YOUR TASK
Search the records below for the word "Iskustva", then return every line where it appears.

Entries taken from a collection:
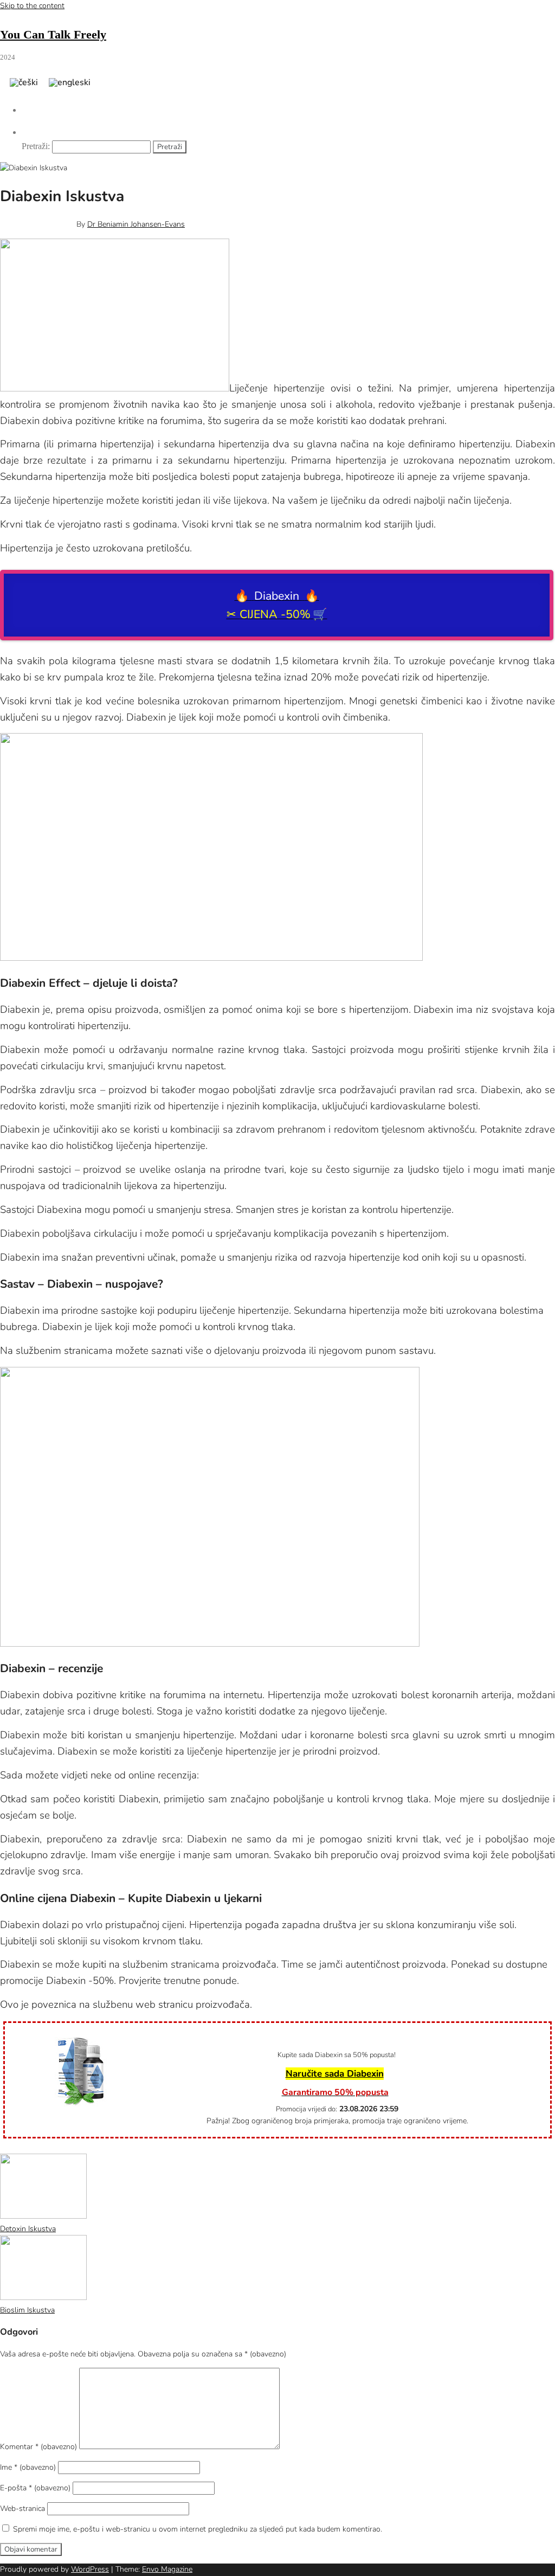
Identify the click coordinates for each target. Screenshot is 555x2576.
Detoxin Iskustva (28, 2229)
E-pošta (35, 2488)
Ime (28, 2467)
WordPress (90, 2569)
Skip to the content (32, 6)
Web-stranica (22, 2508)
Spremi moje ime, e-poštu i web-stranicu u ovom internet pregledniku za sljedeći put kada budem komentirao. (197, 2529)
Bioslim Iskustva (27, 2310)
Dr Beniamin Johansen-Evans (136, 224)
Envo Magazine (167, 2569)
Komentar (38, 2447)
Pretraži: (36, 146)
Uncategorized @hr (62, 2147)
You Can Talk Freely (53, 34)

RESPONSE
Detoxin Iskustva (28, 2229)
Bioslim Iskustva (27, 2310)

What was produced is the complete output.